Ginger and Evelyn moaned.
"These slaves," I said, indicating the two former tavern girls, "seem not totally ignorant."
"Even these slaves," he said, indicating Ginger and Evelyn, "who seem so transfixed with terror, do not even begin, I assure you, to have any idea as to what might lie before them."
The two girls shuddered. Their will, of course, was nothing. They, like the animals they were, must go where their masters pleased.
"I take it that you, with your pack train, intend to enter the Barrens," I said.
"Yes," said he.
"Tomorrow morning?" I asked.
"Yes," said he.
"You are, then, a trader?" I asked.
"Yes," he said.
"I have sought along the perimeter for one named 'Grunt'," I said.
"That is known to me," he said.
"None seemed to know of his whereabouts, or clearly," I said.
"Oh?" he said.
"I found that unusual," I said.
"Why?" he asked.
"This fellow, Grunt," I said, "is presumably a well-known trader. Does it not seem strange, then, that no one would have a clear idea as to his location?"
"That does seem a bit strange," agreed the fellow.
"It is my thought," I said, "that this fellow, Grunt, has many friends, that he inspires loyalty, that these friends desire to protect him."
"If that is so," he said, "then this Grunt, in at least some respects, must be a lucky man."
"Do you know him?" I asked.
"Yes," he said.
"Do you know where he is?" I asked.
"Yes," he said.
"Do you think you could direct me to his whereabouts?" I asked.
"I am he," he said.
"I thought so," I said.
9
We Cross the Ihanke
"It is here," said Grunt, turning about on his kaiila. "See the wands?"
"Yes," I said. We were now some two pasangs east of Kailiauk.
"Here is one," said Grunt, "and there is another, and another."
"I see," I said, shading my eyes.
The grass was to the knees of the kaiila. It came to the thighs of the slave girls, in brief one-piece slave tunics, of brown rep-cloth, with deep cleavages, in throat coffle, bearing burdens on their heads.

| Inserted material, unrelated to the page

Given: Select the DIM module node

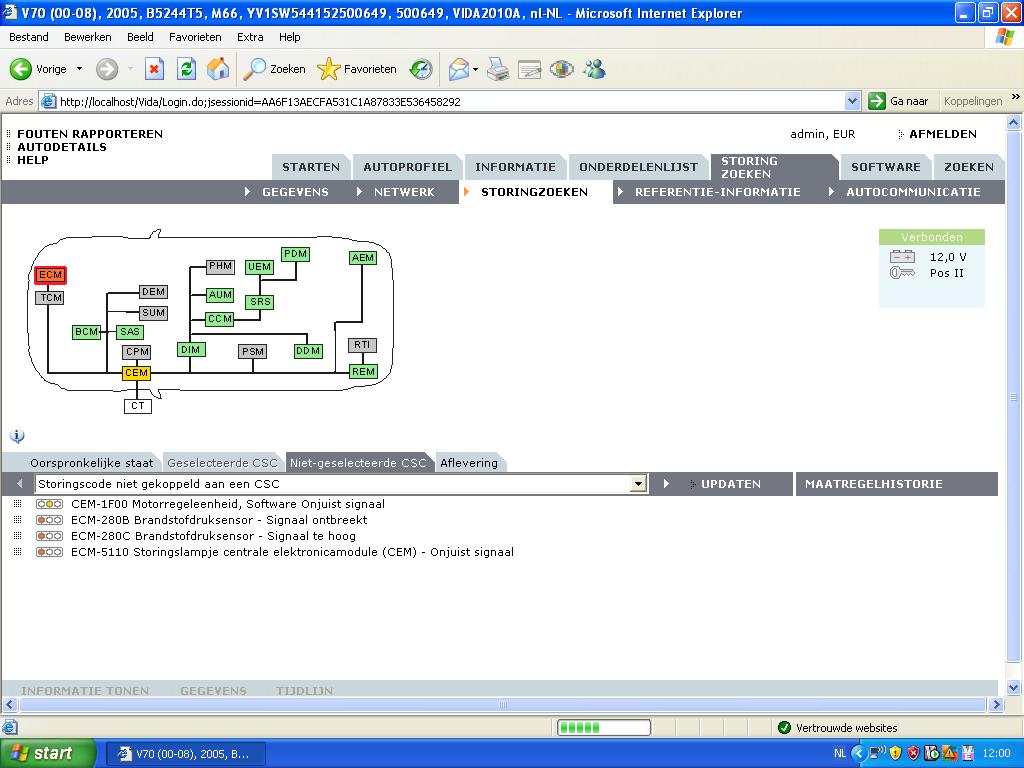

The wand before us was some seven or eight feet high. It is of this height, apparently, that it may be seen above the snow, during the winter moons, such as Waniyetuwi and Wanicokanwi. It was of peeled Ka-la-na wood and, from its top, there dangled two long, narrow, yellow, black-tipped feathers, from the tail of the taloned Herlit, a large, broad-winged, carnivorous bird, sometimes in Gorean called the Sun
Striker, or, more literally, though in clumsier English, Out-of-the-sun-it-strikes, presumably from its habit of making its descent and strike on prey, like the tarn, with the sun above and behind it. Similar wands I could see some two hundred yards away, on either side, to the left and right. According to Grunt such wands line the perimeter, though usually not in such proximity to one another. They are spaced more closely together, naturally, nearer areas of white habitation.
Grunt now turned back on his kaiila to look out, eastward, over the broad grasses and low, rolling hills. The terrain beyond the wands did not appear much different from the terrain leading up to them. The hills, the grass, the arching blue sky, the white clouds, seemed much the same on both sides of the wands. The wands seemed an oddity, a geographical irrelevance. Surely, thrust in the earth, supple in the wind, with the rustling feathers, they could betoken nothing of significance. The wind was fresh. I shivered on the kaiila.